Saking banyaknya jenis makanan, lumayan banyak juga yang tersisa. Hal ini terjadi karena sebagian dari kita baru pertama kali melakukannya. Sehingga kita tidak bisa memperkirakan berapa porsi yang akan dibawa, menyebabkan banyak makanan yang tersisa. Makanya sebelum berpisah, kita bagi sama rata untuk teman-teman volunteer untuk bawa pulang dan dimakan di rumah supaya tidak mubazzir. Belajar dari potluck pertama ini, selanjutnya tidak perlu membawa banyak-banyak dan bawa secukupnya saja.

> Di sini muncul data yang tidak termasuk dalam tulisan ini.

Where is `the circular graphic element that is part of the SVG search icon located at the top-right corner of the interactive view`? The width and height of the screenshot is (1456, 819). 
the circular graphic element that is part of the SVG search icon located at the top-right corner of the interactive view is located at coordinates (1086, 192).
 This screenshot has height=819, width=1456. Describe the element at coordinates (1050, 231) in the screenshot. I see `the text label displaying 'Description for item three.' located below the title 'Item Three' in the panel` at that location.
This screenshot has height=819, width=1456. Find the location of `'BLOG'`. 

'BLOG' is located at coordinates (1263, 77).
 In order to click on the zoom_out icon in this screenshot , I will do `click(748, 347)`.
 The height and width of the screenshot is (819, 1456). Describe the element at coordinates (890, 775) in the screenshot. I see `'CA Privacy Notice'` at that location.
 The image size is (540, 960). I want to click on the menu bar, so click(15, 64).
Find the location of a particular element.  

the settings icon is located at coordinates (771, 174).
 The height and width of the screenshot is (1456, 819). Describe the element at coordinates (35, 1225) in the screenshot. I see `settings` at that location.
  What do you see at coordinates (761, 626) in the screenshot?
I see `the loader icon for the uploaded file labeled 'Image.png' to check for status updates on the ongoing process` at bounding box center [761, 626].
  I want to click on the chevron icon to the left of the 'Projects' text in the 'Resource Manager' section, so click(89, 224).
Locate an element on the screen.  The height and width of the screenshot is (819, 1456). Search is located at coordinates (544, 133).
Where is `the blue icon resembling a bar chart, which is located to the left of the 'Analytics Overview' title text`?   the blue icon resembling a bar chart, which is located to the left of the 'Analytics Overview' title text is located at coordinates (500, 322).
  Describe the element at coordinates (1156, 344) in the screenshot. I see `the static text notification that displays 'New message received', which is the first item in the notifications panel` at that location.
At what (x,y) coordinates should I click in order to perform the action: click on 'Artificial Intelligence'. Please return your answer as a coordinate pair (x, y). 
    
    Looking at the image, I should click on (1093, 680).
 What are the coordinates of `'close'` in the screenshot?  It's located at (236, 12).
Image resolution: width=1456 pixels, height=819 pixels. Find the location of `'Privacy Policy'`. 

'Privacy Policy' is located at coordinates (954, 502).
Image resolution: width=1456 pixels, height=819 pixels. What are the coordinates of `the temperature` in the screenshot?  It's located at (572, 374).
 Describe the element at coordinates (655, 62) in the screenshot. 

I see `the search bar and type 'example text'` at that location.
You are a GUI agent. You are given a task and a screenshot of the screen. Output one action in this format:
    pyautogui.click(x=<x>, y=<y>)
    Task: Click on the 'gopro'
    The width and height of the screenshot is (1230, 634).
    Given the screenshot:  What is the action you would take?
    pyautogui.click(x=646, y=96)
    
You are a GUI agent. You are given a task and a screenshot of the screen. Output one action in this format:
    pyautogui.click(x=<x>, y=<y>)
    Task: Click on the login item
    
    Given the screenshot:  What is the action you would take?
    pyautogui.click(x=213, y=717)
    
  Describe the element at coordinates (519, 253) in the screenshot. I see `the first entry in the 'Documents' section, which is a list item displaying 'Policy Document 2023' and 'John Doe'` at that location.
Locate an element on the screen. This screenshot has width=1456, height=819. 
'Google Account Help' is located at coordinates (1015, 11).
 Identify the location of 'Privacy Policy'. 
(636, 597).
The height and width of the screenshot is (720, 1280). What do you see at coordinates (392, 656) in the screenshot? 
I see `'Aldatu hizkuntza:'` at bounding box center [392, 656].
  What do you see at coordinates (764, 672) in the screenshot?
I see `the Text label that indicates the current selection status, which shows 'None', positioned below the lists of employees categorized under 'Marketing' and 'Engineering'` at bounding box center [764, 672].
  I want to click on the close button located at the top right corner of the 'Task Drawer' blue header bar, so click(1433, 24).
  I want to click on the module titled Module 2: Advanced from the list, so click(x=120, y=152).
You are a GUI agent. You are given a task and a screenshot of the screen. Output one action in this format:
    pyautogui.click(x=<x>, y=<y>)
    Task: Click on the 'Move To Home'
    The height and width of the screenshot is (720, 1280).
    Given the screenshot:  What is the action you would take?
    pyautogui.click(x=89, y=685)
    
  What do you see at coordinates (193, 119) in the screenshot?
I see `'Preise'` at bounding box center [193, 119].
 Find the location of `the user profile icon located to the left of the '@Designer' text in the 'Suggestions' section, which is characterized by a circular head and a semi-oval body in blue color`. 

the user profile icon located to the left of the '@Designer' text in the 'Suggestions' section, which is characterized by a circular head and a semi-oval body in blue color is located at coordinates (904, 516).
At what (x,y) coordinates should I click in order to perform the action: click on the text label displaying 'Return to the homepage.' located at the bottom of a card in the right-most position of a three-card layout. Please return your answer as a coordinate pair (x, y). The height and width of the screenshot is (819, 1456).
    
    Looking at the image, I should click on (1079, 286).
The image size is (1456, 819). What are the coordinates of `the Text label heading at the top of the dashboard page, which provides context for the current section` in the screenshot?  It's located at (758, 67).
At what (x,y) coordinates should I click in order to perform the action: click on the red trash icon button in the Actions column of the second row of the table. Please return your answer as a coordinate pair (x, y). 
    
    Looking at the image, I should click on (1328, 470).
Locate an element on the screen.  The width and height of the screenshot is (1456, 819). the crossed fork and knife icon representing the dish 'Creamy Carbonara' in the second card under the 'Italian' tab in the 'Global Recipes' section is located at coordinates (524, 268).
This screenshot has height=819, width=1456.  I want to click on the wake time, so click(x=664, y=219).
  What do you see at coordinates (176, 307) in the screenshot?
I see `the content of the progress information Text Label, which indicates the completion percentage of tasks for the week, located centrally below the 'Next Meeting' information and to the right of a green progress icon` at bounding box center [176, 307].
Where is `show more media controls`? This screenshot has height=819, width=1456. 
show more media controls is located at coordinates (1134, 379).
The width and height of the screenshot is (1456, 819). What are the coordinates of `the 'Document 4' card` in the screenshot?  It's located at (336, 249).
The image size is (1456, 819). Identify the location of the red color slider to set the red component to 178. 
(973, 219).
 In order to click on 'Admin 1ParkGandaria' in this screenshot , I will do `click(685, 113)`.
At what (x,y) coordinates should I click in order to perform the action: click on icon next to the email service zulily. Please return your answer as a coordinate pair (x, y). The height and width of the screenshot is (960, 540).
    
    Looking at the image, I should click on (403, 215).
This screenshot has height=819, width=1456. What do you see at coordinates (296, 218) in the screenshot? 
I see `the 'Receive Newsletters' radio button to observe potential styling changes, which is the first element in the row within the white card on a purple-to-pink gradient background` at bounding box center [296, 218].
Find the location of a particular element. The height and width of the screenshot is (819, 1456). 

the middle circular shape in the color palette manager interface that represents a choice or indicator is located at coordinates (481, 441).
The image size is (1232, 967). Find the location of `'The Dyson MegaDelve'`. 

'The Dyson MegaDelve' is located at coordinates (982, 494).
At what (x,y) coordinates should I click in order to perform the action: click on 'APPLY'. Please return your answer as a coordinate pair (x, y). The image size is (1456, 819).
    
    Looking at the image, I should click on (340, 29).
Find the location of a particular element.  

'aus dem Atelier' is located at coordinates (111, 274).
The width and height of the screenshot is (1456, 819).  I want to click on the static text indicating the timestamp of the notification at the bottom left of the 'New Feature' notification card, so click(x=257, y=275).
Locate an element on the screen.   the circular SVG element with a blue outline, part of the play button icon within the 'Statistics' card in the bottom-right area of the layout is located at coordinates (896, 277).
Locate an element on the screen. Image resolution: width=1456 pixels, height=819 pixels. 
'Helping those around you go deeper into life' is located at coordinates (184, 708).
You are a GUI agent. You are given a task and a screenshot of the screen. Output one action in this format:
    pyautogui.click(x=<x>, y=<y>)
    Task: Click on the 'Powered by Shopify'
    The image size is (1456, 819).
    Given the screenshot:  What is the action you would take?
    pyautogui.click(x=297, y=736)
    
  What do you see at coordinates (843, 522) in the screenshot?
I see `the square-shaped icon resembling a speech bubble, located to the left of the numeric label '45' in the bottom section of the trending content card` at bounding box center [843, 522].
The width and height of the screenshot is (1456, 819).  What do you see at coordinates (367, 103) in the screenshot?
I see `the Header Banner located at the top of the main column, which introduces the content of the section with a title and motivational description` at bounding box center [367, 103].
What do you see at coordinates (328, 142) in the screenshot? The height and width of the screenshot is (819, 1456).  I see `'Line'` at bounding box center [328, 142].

Fotografer by Fikri Yathir (Manajer Umum YCP)

Menurutku, potluck ala YCP ini sangat unik karena tidak melupakan cita rasa lokal yang diselingi usaha untuk menerapkan zero waste di lingkungan sekitar tanpa paksaan. Saya sangat bersyukur bisa diberi kesempatan berteman dengan sesama anak-anak muda yang mengisi waktunya dengan melakukan kegiatan positif seperti ini. Berkat kegiatan ini saya lebih sadar betapa pentingnya untuk mencintai alam dan punya rasa tanggung jawab terhadap produksi sampah yang dihasilkan oleh diri sendiri. Saya sampai sakarang masih berusaha pelan-pelan dan belum bisa menerapkannya secara menyeluruh, sebab terpengaruh dengan lingkungan sekitar yang tidak terbiasa akan hal itu.

Semoga setelah pandemi berlalu, tim Youth Café Program bisa reuni kembali dan melanjutkan program yang belum tuntas. Sekian cerita pengalaman potluck saya bersama tim Youth Café Program, sangat senang bisa mengenal orang-orang hebat ini. Tambah senang lagi jika yang membaca ini bisa berbagi pengalaman juga mengenai potluck versi kalian, kolom komentar tentunya selalu tersedia. Ditunggu ya! Thank You!

13 tanggapan untuk “Potluck ala Tim Youth Café Program”

  1. Salam, kenal, kak..
    Wah, senang sekali ya bisa menambah teman sekaligus menambah ilmu.
    Ini pengalaman yang bermanfaat dan pastinya tidak terlupakan.
    Tetap semangat bervolunteer yak, kak 🙂

    Suka

  2. Baru tahu tentang Potluck dari artikel ini.
    Tapi kalo pada pelaksanaannya, kami sering lho. Dulu aku sering jalan rame2 dengan teman. Semua bawa makanan masing2 dan nanti saling berbagi gitu.
    Btw, zero waste memang masih sangat susah, tapi begitu pun tetap berusaha dimulai dari diri sendiri.

    Suka

  3. Istilah potluck beneran asing sih, tapi kayanya konsep ini bukan juga hal baru di kita, mungkin minus point yang zero waste aja. Kegiatan kumpul gitu emang seru ya, apa lagi tujuannya untuk edukasi membiasakan hidup zero waste bersama orang-orang yang sefrekuensi.